§ Required action
The records below are to be set down again exactly, with the pictures left out.

[Excerpts from a dataset]

********

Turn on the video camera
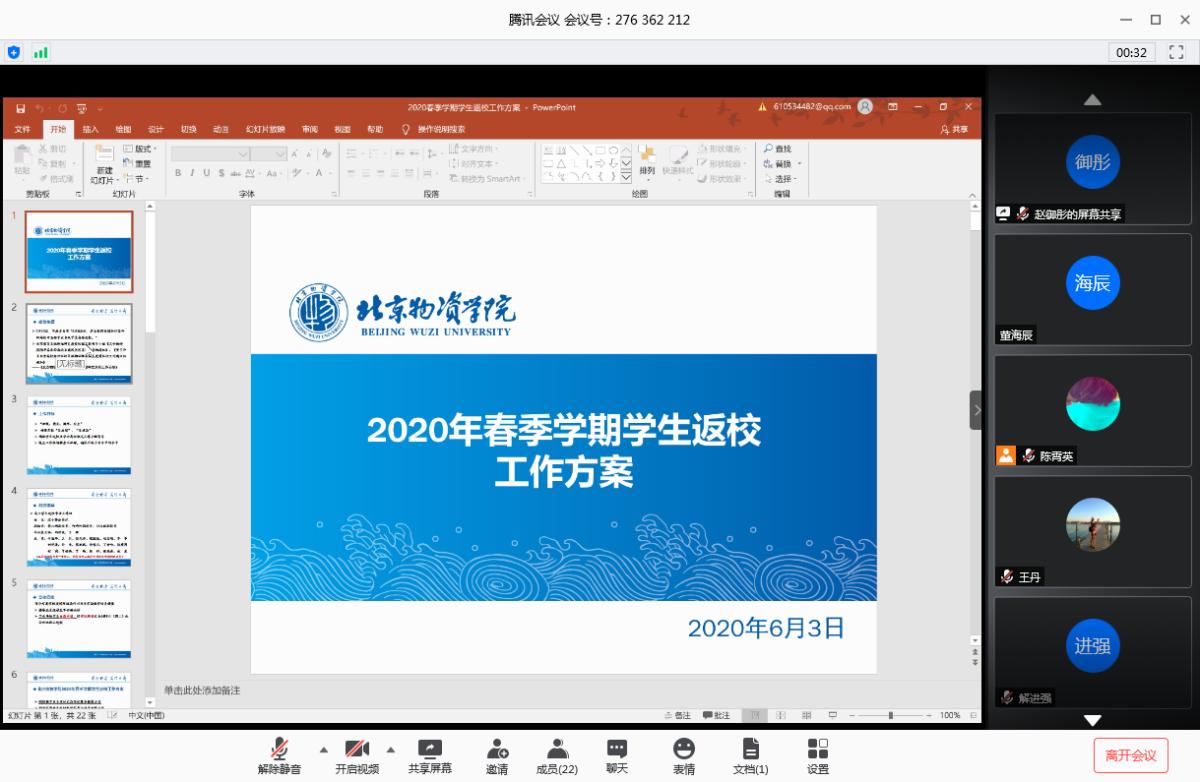1200x782 pixels. point(357,749)
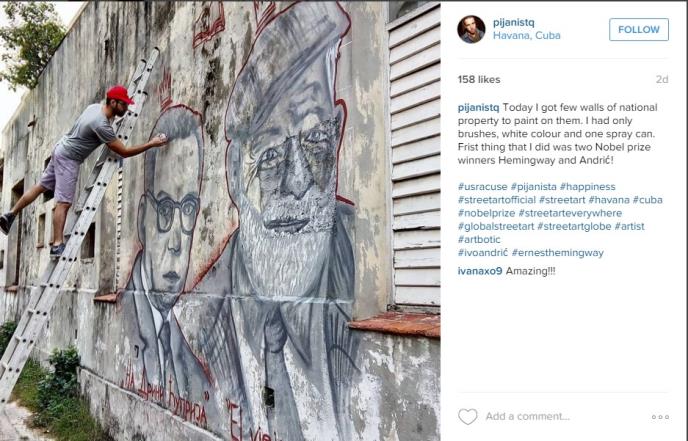The image size is (688, 441).
Task: Open the #artbotic hashtag
Action: (479, 240)
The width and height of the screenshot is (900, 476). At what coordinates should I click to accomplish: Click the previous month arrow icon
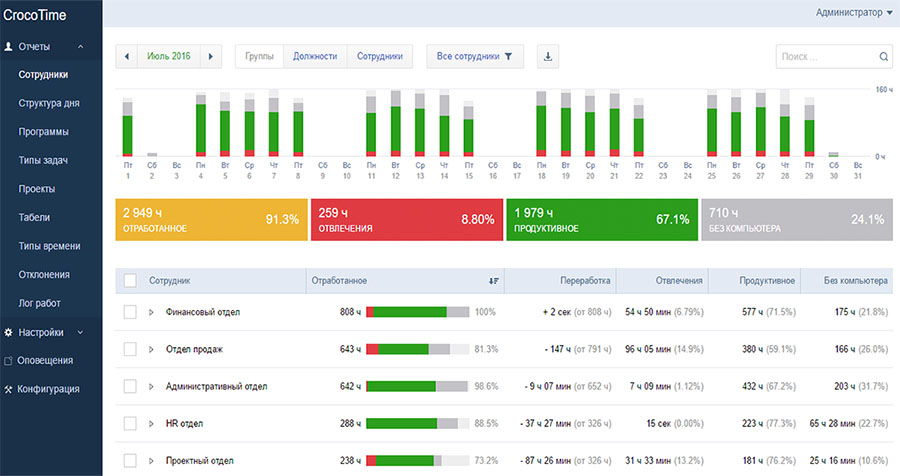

********

§ Exercise response
Turn on the video camera
1200x782 pixels. point(357,749)
The image size is (688, 441).
Task: Open the #artbotic hashtag
Action: (479, 240)
The width and height of the screenshot is (900, 476). At what coordinates should I click to accomplish: Click the previous month arrow icon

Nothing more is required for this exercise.